**TEXT UNDER STUDY**
++++++
Albert Schweitzer Game - Part 4 – Urban Planning and 5 Winter Menus – Created by Savvy Mom Ruth Paget


Urban planners learn about traffic flow and roads in their studies I would imagine, especially for ensuring that waste and garbage leave a city while food comes in, especially food that can be store and eaten in winter.

As an example in Monterey County (California), we have many descendants of Italian-Sicilian fisherman.  There are two winter meals we can almost always eat here that you can buy, store, and/or make:

-New England Clam Chowder

-Chicken Piccata with broccoli

-Pudding-based desserts (3 small bites)

or Cioppino Seafood Stew instead of Chicken piccata

I learned to make all of these items when I moved to Monterey 20+ years ago after eating them in restaurants, so I would know what they were supposed to taste like.

Roads, ports, and electric grids are maintained in good order, so those two meals can be made in Monterey County I think. 

There are other dishes that are made here, but this is what you can find in almost all Italian restaurants here as a tourist.  Check menus on websites before making reservations to be sure.

Alsace combines the best of France and Germany together.  It is very Merovingian in that way.

What I mean by that is that France has great roads organizing market distribution of agricultural products and the Germans make almost indestructible buildings for storing and distributing food.
++++++
**SUPPLIED INFORMATION**
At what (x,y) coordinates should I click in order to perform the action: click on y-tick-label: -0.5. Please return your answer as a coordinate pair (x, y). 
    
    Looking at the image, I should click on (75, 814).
++++++
**AIM OF THE EXERCISE**
Answer these questions about the post on winter menus:
(a) Which California county does it use as an example?
(b) How long ago did the writer move to Monterey?
(c) What does it say the Germans make?
The material above is separate from the post on winter menus.

**RESULT OF THIS TASK**
(a) Monterey County.
(b) More than 20 years ago.
(c) Almost indestructible buildings for storing and distributing food.